Lavers, from Australia’s University of Tasmania, published her findings in Scientific Reports on Thursday.
“You get to the point where you’re feeling that not much is going to surprise you anymore and then something does … and that something [on the Cocos Keeling Islands] was actually the amount of debris that was buried,” Lavers, who has done similar studies on other remote islands, told NPR.
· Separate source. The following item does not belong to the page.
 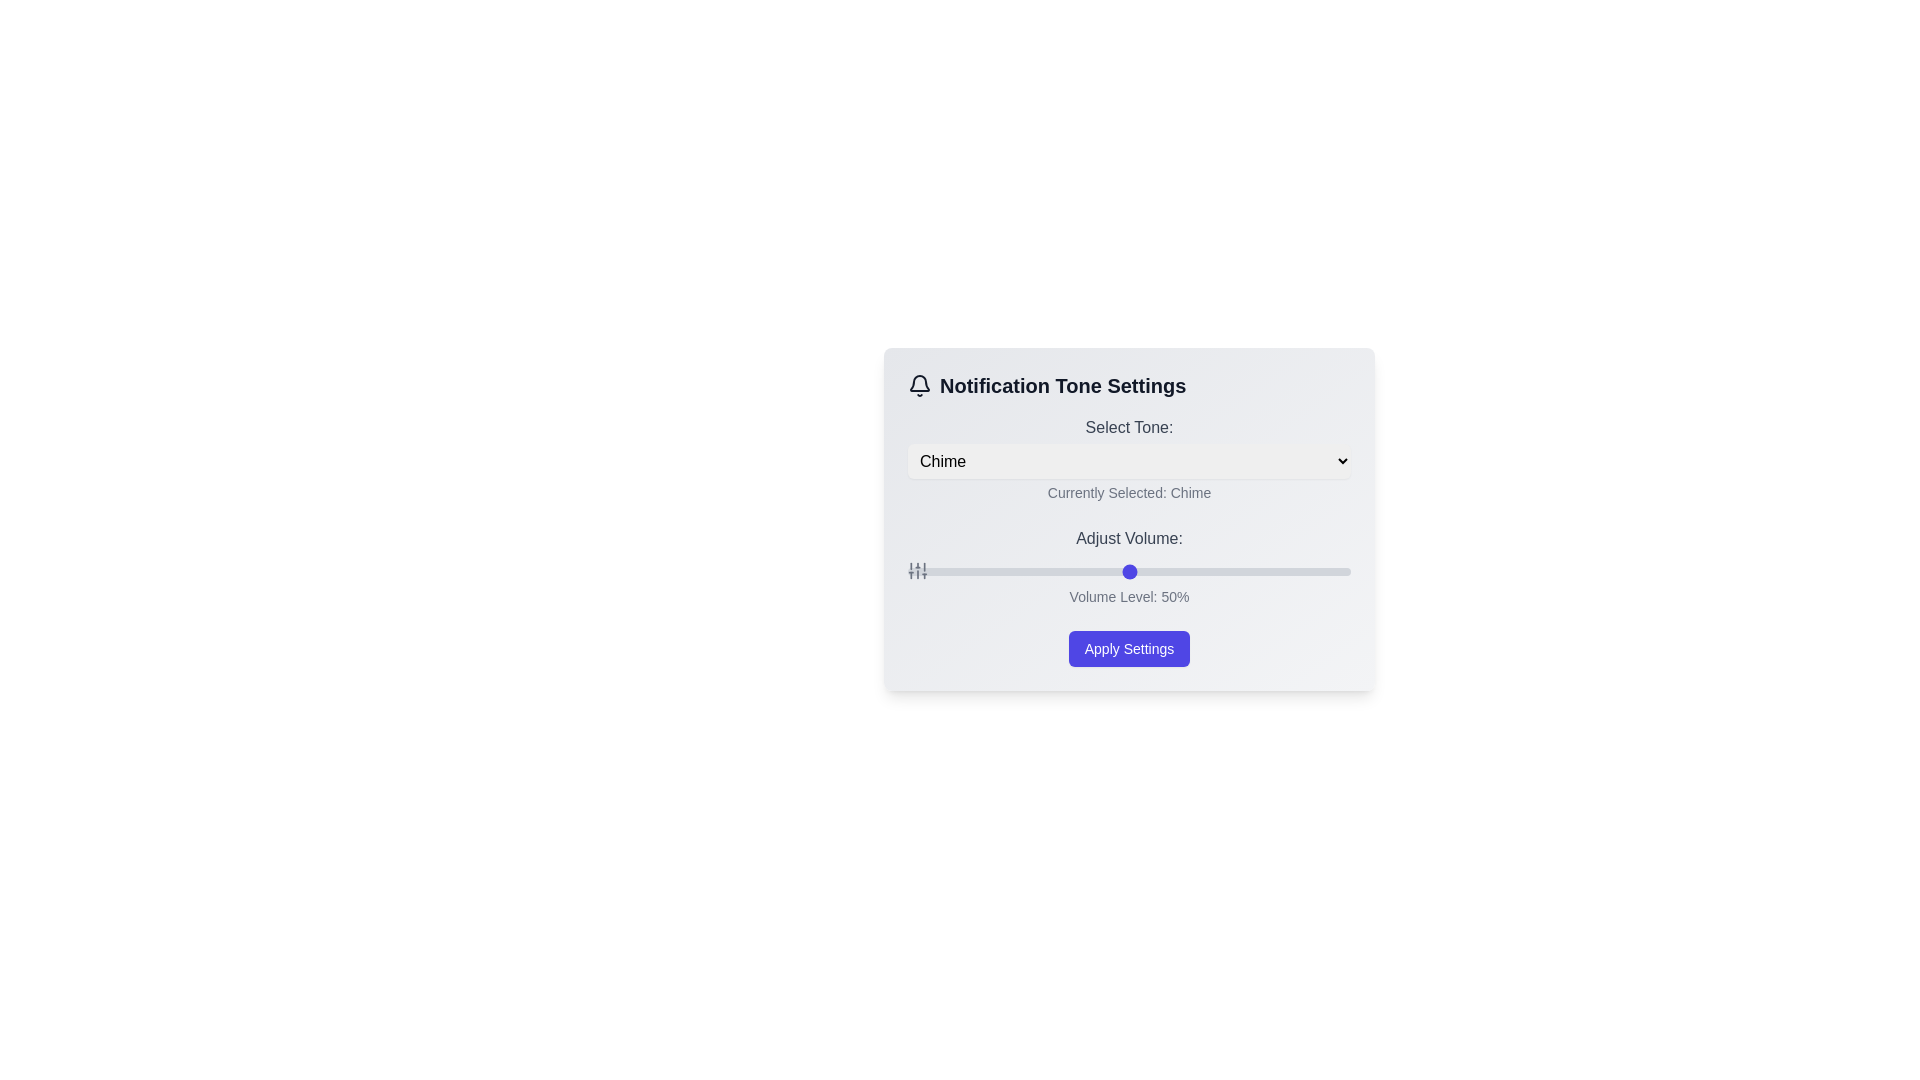 What do you see at coordinates (1075, 571) in the screenshot?
I see `the volume level` at bounding box center [1075, 571].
The Cocos Keeling Islands, a group of 27 islands in the Indian Ocean, are mostly uninhabited except for two, according to a website for the islands. NPR said the islands only make up 6 square miles of land.
The outlet reported Lavers did her research in 2017 on seven of the islands.
According to the study, she and her colleagues chose the Cocos Keeling Islands because, as uninhabited locations, the plastic they found wouldn’t be from the islands themselves and no one would have been there to remove any of it.
Lavers and her team reportedly marked off sections of the beaches and counted all the plastic in those sections. They then multiplied that number by the total beach area on all the islands, NPR reported.
“More than 414 million pieces of plastic debris are estimated to be currently sitting on the Cocos Keeling Islands, weighing a remarkable 238 tons,” Lavers told the outlet.
She said that on the surface, she found about “373,000 toothbrushes and around 975,000 shoes, largely flip-flops.”
“What was really quite amazing was that the deeper we went, the more plastic we were actually finding,” she added, saying she dug as deep as 4 inches into the sand. She reportedly estimated there are 380 million pieces of plastic below the surface.
The study highlighted that the plastic debris on the Cocos Keeling Islands “is not unique,” and that, along with other coastal areas, they “reflect the acute symptoms of an otherwise rapidly increasing environmental hazard.”
“Prevention is key, and for that, a multi-prong approach is urgently required,” the study warned.